READING TEXT
(begin)

In addition to this, visits and interviews in the villages showed that decisions had to be taken in groups, so we wanted to give priority to a collaborative tool.

Finally, in line with its values, The Ink Link wanted a tool that would enable empowerment - in this case, giving people the keys to understanding the subject and enabling them to make choices for themselves.

To create the tool, we brought in Rémi Leroy, an artist who has lived in Africa for several years and knows the landscapes and cultures very well. His realistic style was also attractive to the people of Vélingara.

The tool created is animated locally by community agents.

A group of villagers is brought together, and four of them receive :

  • A scenario booklet: each booklet is different and covers the different stages of an agricultural season;
  • A sum of money in counterfeit paper bills: to enable them to virtually buy the inputs they need for the agricultural season;
  • Tokens representing their health capital: the more you have, the healthier you are.

After explaining the rules, the host asks the four virtual farmers to look at the first page of their booklet. Each step is the same for everyone (find seeds/prepare your field/plant...), but with different options, more or less consuming chemical inputs.
They have to solve the actions:

  • Pay if necessary to buy inputs,
  • Lose health tokens if necessary,
  • Gain hardship tokens if necessary. We felt it was important to take this dimension into account. Cultivating a field organically is more laborious (weeding by hand instead of using herbicides, preparing homemade fertilizer, etc.).

At the end of the activity (the end of the farming season), each participant finds himself with a very different account of money, hardship tokens and health tokens.

The facilitator then launches a debate so that everyone can react to what they have observed, including the other villagers who were observers. Then he broadens the debate: "What is the most harmful thing to health that you could avoid? What would you be prepared to implement next season? Who would be willing to commit to this?"

This final discussion is a crucial element of the activity and may require a little training for the animators.

This activity can be paired with other technical activities on agricultural practices.

(end)

CHALLENGE 1
Can you copy the farming game text word for word from "This final discussion" to "on agricultural practices."?
The rows have no connection to the farming game text.

PROVIDED ENTRIES
(begin)

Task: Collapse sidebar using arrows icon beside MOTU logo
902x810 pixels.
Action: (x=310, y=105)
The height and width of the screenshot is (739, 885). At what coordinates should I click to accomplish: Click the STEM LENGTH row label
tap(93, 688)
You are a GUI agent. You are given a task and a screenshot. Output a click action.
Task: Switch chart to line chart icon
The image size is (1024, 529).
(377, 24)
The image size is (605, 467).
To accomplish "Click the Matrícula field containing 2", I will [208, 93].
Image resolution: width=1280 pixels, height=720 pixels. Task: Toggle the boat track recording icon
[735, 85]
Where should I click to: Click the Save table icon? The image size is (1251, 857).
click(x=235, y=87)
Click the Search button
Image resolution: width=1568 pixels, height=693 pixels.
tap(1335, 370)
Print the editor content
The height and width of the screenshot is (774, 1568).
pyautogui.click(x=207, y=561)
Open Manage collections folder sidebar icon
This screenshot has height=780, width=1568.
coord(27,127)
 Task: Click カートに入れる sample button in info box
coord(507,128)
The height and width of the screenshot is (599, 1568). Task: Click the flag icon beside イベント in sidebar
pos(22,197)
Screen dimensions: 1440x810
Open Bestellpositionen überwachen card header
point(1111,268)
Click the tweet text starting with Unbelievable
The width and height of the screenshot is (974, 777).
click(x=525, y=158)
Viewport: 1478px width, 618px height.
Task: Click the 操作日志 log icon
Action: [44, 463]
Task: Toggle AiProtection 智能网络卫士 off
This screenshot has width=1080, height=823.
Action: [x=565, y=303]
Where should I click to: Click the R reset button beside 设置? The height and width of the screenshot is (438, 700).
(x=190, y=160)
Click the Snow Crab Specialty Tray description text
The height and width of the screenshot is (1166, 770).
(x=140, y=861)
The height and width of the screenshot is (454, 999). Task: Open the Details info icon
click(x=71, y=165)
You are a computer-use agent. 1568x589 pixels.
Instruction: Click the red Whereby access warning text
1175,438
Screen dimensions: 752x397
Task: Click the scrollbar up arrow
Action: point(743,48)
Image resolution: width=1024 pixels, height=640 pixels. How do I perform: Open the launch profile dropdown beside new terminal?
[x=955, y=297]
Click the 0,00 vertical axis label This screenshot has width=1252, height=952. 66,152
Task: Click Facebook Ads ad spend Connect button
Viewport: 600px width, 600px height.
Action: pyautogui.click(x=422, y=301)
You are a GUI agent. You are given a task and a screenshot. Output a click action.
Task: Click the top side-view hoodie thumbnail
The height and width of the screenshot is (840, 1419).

(end)

CHALLENGE 2
Will you repeat the rows word for word, from the line with "Open Manage collections folder sidebar icon" to the line with "Action: [44, 463]", and nothing else?

TASK RESPONSE 1
This final discussion is a crucial element of the activity and may require a little training for the animators.

This activity can be paired with other technical activities on agricultural practices.

TASK RESPONSE 2
Open Manage collections folder sidebar icon
This screenshot has height=780, width=1568.
coord(27,127)
 Task: Click カートに入れる sample button in info box
coord(507,128)
The height and width of the screenshot is (599, 1568). Task: Click the flag icon beside イベント in sidebar
pos(22,197)
Screen dimensions: 1440x810
Open Bestellpositionen überwachen card header
point(1111,268)
Click the tweet text starting with Unbelievable
The width and height of the screenshot is (974, 777).
click(x=525, y=158)
Viewport: 1478px width, 618px height.
Task: Click the 操作日志 log icon
Action: [44, 463]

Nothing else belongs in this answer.